* [Work order]:
From the data that follows, print exactly the lines starting at the one containing "Łóżko na medal. (729, 1469)" and ending at the one containing "Estetyczne i dobrze"; include both of them and nothing more.

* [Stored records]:
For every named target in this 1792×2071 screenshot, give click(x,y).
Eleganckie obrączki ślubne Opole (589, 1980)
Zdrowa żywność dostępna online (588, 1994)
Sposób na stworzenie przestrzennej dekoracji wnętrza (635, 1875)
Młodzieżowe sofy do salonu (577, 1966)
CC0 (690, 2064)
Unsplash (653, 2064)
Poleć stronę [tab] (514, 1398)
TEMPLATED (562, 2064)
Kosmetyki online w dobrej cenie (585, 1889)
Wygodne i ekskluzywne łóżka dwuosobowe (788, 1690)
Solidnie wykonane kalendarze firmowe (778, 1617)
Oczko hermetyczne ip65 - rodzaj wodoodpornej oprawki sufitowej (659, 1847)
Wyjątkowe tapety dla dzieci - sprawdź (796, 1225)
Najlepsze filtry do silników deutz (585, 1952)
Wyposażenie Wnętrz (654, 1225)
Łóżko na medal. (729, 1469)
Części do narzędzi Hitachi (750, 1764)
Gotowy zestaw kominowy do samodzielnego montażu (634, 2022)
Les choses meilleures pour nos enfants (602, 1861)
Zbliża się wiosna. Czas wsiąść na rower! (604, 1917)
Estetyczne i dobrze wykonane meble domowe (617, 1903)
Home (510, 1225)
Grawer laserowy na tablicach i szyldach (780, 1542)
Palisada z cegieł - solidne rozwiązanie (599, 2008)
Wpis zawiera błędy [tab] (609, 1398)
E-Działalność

* [Answer space]:
Łóżko na medal. (729, 1469)
Części do narzędzi Hitachi (750, 1764)
Gotowy zestaw kominowy do samodzielnego montażu (634, 2022)
Les choses meilleures pour nos enfants (602, 1861)
Zbliża się wiosna. Czas wsiąść na rower! (604, 1917)
Estetyczne i dobrze wykonane meble domowe (617, 1903)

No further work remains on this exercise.